There was a thing called "Desk Accessories", sort of single-window mini apps (think Calculator), that were implemented as a special kind of device driver. But IIRC even these were serviced by periodic calls to SystemTask() which would make sure every running device got some time.
To get around this, we hacked the OS in crazy ways. For example, all of the system APIs were in a big address table. So if you had loaded some code and wanted to get a little slice of execution time to yourself, patching your function's address into the table in place of SystemTask() was a common technique (not forgetting to call to the original SystemTask() address before finishing, of course)! Since everyone did this (including Apple), you can imagine the long sequences of hacks patching on top of each other would lead to a really unstable system. Hence the classic Mac OS reputation.

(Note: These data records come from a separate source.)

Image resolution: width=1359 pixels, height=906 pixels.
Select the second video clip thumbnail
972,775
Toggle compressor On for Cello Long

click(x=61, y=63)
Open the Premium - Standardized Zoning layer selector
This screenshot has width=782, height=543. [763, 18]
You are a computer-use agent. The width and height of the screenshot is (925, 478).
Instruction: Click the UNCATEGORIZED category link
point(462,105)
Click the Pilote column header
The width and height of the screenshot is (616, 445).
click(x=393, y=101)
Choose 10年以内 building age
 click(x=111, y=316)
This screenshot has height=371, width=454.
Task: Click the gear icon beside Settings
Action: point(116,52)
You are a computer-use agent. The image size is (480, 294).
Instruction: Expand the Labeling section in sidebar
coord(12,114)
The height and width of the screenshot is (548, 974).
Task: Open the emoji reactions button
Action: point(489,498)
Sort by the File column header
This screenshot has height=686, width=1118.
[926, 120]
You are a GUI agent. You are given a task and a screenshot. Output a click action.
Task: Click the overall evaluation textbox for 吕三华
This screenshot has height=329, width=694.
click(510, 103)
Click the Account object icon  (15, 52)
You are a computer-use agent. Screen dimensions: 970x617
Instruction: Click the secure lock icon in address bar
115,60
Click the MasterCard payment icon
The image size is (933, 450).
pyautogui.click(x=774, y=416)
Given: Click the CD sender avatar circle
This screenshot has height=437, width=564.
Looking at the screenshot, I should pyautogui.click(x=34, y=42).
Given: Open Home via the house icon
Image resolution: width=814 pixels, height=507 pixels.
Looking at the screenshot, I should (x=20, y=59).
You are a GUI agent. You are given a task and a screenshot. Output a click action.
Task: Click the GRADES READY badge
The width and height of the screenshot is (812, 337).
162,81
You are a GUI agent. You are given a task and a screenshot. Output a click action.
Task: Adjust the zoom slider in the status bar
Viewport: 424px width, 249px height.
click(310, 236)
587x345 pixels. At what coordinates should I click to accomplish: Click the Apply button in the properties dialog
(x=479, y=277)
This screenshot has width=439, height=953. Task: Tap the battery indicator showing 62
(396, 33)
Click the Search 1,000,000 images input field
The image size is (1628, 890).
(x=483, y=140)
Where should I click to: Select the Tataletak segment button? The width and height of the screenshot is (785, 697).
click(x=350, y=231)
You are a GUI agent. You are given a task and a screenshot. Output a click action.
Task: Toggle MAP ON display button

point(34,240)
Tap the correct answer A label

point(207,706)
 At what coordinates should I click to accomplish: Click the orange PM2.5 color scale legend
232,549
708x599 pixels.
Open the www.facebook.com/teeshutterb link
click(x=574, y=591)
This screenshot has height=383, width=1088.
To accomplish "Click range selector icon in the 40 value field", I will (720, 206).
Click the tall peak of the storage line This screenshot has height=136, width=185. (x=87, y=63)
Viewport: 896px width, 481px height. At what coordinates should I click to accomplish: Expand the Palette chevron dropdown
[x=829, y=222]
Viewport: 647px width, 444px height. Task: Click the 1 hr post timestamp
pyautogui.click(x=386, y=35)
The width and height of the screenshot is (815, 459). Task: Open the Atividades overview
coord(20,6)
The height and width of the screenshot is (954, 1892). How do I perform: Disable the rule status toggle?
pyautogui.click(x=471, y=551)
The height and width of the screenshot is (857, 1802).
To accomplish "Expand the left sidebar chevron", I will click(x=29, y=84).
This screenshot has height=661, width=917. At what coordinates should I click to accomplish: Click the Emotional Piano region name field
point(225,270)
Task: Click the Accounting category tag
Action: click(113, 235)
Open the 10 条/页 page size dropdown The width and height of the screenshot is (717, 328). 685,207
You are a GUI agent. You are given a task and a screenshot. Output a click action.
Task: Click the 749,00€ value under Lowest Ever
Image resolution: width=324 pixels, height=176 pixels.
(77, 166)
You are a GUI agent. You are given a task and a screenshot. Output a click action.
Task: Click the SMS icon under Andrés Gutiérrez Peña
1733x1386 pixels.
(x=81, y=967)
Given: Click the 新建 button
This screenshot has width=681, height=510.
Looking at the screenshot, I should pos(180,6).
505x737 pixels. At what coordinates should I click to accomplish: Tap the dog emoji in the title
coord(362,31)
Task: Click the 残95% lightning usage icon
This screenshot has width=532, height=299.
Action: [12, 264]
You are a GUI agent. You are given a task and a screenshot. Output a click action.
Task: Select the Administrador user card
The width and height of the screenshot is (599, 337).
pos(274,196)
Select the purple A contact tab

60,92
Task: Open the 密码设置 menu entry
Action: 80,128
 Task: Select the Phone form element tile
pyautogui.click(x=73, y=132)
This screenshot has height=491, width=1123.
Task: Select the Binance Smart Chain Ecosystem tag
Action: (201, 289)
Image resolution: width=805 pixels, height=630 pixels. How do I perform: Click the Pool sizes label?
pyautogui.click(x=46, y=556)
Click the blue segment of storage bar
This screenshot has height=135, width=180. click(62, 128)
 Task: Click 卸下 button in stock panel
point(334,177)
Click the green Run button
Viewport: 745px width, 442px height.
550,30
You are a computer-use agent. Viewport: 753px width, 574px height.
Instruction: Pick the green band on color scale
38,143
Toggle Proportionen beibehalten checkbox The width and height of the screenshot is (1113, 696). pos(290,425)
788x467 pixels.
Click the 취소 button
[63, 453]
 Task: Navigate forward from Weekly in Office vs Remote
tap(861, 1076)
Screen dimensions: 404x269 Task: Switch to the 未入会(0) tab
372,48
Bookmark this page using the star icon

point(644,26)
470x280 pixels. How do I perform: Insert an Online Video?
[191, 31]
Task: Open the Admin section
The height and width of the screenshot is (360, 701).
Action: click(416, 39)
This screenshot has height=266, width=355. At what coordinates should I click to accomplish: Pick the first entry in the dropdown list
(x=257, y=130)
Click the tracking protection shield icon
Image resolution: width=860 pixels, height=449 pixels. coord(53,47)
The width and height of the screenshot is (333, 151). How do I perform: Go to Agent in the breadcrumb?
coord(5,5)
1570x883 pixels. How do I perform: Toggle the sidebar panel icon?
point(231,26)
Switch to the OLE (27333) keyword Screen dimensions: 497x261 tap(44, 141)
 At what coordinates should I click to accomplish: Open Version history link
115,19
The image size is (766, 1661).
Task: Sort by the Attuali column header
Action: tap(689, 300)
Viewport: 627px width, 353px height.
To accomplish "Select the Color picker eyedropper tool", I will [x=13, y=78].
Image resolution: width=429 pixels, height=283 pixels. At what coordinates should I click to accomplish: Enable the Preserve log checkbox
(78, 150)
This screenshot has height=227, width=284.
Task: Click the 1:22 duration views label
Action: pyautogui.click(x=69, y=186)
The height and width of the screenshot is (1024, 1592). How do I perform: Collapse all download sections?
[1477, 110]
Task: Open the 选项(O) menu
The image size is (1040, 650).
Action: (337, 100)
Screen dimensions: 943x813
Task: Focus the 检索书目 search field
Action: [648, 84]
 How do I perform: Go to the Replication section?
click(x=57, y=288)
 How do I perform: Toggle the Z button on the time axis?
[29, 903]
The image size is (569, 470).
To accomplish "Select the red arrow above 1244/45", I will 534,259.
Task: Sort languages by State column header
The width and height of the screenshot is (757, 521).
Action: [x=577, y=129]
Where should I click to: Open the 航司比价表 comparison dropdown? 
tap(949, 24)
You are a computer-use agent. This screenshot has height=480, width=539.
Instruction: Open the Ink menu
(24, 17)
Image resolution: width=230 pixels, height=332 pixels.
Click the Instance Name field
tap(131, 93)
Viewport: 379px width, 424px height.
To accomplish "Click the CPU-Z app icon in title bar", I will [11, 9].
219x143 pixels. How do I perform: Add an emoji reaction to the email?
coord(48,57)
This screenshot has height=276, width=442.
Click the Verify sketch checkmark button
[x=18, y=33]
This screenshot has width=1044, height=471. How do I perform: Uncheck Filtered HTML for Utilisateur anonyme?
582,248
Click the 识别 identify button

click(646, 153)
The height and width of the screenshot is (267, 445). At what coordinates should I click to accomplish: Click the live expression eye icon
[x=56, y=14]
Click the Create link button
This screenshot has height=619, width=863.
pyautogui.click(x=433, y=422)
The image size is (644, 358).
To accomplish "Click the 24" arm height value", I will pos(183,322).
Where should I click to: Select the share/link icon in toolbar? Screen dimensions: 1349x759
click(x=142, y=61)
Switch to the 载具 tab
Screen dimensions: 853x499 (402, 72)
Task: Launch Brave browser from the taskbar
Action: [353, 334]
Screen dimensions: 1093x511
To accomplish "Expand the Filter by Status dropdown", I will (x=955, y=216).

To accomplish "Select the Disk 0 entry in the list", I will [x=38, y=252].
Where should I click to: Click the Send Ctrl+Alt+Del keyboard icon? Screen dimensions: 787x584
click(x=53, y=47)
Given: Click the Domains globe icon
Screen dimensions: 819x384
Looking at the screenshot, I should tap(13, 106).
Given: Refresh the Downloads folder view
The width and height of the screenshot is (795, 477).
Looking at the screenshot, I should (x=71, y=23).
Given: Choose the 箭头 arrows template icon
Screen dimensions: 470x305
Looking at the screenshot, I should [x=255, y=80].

I once wrote a driver for a custom-built hardware keyboard which plugged in via the serial port. The keyboard driver was basically a Control Panel (CDEV) with an INIT resource that patched something (I'm guessing SystemTask() but my memory is hazy...not sure why I didn't just make it a straight-up device driver) to check for bytes from the keyboard, which it would post into the event queue, and they'd show up in the running application.
Another common technique for getting time slices was to use the interrupt manager, although that was dicey because calling into system APIs at interrupt time wasn't safe.
I, too, once wrote a driver for a hardware keyboard which plugged in via the serial port, and I did it the same way you describe. My recollection is that the keyboard/mouse driver system at the time assumed it would only be dealing with ADB devices. There was no abstraction for "a keyboard" or input device in general, there was just a system for interacting with ADB specifically and turning its input into events.
Many of the OS calls had asynchronous versions (PBHOpenAsync, etc) which add it to a queue for later processing and call your completion pointer when done. That was documented in Inside Macintosh Volume 1 (1985), predating Multifinder.
I could be wrong, but OS 9's Multiprocessing framework actually relies on multiple physical CPUs, from what I can tell - there's no way to use it or test in an emulator (I've tried in the past)